### TASK TO CARRY OUT
Each line of the listing below containing the word "will" should be returned.

□ □ □ □ □

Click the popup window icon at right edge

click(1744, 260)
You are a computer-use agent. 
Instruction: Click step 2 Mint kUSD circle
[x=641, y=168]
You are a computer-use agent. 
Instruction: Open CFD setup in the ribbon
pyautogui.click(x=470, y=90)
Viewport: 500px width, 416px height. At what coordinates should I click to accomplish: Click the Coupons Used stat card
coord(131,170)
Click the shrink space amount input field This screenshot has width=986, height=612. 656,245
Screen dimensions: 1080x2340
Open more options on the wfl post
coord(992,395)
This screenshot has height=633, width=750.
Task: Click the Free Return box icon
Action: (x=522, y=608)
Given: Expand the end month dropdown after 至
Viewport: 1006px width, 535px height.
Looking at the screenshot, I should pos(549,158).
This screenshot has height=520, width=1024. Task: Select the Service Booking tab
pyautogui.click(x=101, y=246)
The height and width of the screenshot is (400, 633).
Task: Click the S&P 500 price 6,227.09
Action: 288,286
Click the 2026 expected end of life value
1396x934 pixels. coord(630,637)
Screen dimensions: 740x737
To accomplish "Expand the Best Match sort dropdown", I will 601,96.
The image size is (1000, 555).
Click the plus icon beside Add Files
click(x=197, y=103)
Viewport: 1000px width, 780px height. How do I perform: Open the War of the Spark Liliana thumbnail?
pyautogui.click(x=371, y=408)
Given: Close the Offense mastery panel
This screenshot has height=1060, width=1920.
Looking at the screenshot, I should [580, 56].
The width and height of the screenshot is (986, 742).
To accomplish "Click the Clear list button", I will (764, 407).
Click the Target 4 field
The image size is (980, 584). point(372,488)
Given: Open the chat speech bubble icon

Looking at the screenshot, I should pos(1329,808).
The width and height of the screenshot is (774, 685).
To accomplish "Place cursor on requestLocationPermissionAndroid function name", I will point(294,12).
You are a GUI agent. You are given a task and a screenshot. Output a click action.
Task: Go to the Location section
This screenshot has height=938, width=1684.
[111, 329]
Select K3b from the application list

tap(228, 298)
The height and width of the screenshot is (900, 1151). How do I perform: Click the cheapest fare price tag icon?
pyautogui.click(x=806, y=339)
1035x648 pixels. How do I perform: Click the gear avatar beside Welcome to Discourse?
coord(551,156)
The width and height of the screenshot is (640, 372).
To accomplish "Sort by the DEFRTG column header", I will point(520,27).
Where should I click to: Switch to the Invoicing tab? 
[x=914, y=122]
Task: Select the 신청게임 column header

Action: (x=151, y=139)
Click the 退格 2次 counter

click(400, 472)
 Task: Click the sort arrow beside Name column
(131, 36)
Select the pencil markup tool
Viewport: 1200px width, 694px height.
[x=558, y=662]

□ □ □ □ □

### ANSWER TO THIS EXERCISE
To accomplish "Expand the Best Match sort dropdown", I will 601,96.
To accomplish "Click the Clear list button", I will (764, 407).
To accomplish "Place cursor on requestLocationPermissionAndroid function name", I will point(294,12).
To accomplish "Sort by the DEFRTG column header", I will point(520,27).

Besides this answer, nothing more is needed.